Oscar Tamsen
Our Australian Government’s current revamping of our national Reserve Bank has an interesting sequel during the Great Depression days of the 1930s when the great-grandfather of a well-known Clarence Valley family stared down the Labor Government of the day and helped to save Australia’s then dwindling finances.
Our financial savour of the time was Sir Robert Gibson, a former leading Melbourne businessman and company director who, as head of the Commonwealth Bank and its central bank duties, stoically refused government and parliamentary demands to urgently print money.
Gibson’s concerned view was that this measure would only get Australia even further into serious debt and that the borrowing of more finance would only completely bankrupt the country.
This “man of iron,” as he was known, would probably have a wry smile if he were still alive and heard our current Treasurer, Dr. Jim Chalmers, more or less repeating what the former James Scullin Labor Government tried so desperately to do in 1931.
When Gibson was in charge of our national monetary policy, the Scullin Government continually failed to force him to open the then central bank’s coffers to provide it with borrowed monies which he considered Australia could not afford to have or spend.

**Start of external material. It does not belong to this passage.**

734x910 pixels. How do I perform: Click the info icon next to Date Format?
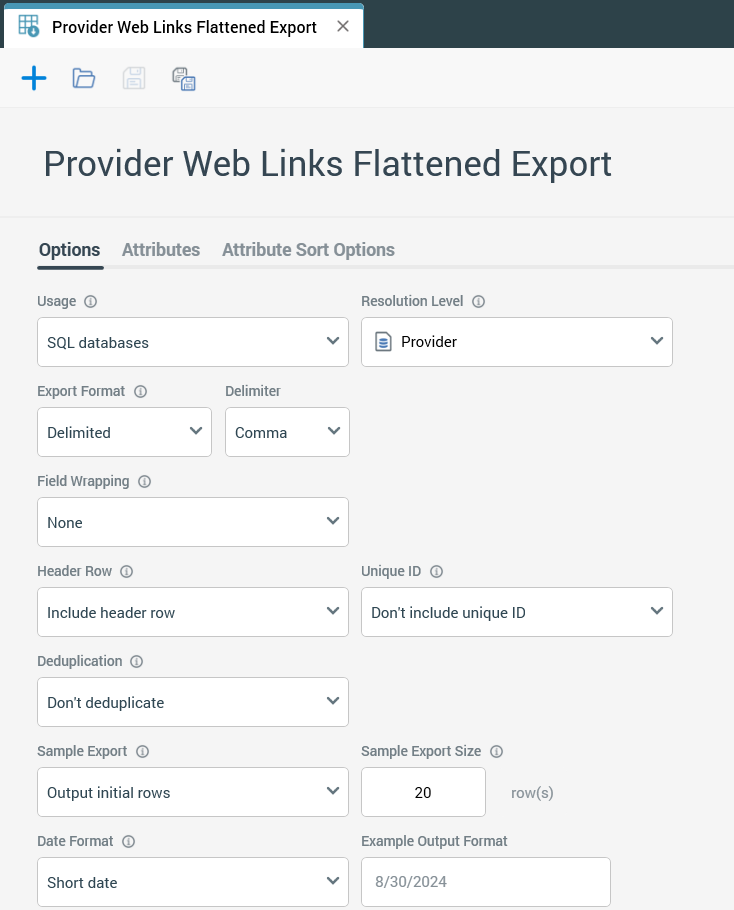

Today, by comparison, Chalmers has taken on the Commonwealth Bank’s central bank successor — our Reserve Bank — over dissatisfaction voiced by financial pundits that it is confusing monetary policy with governance and the way it has been setting a continuous and static monetary rate against our high levels of inflation.
The interesting part of the whole story, of course, is that we are today living in somewhat similar circumstances to that which happened in the 1930s. Both periods followed world pandemics, periods of serious inflation, threats of high unemployment, untenable housing interest rates, the possibility of war and a shortage of affordable accommodation.
In Gibson’s day as Australia’s top banker, the severe financial difficulties experienced in all States started with the Wall Street stock market crash in the United States. The effects of this global calamity quickly spread around the world to Australia, causing Great Depression-style financial strictures and 30 per cent unemployment without any assistance from our yet to be established social security system.
This problem was made all the worse by the fact that Australia had already borrowed heavily from various countries, including Britain, but had no prospect of repaying these loans let alone meeting the interest charged on a variety of other outstanding money matters.
During Gibson’s time, Australia actually faced the prospect of national insolvency with the need for severe personal austerity. As wages were reduced, most people with bank accounts were forced to withdraw their earnings and savings in efforts to maintain a highly reduced standard of living.
Most financial institutions in those days experienced periods of heavy cash withdrawals and the Federal Deposit Bank and the Primary Producers’ Bank were forced to close their doors while the Government Savings Bank of N.S.W. amalgamated with Sir Robert Gibson’s Commonwealth Bank of Australia.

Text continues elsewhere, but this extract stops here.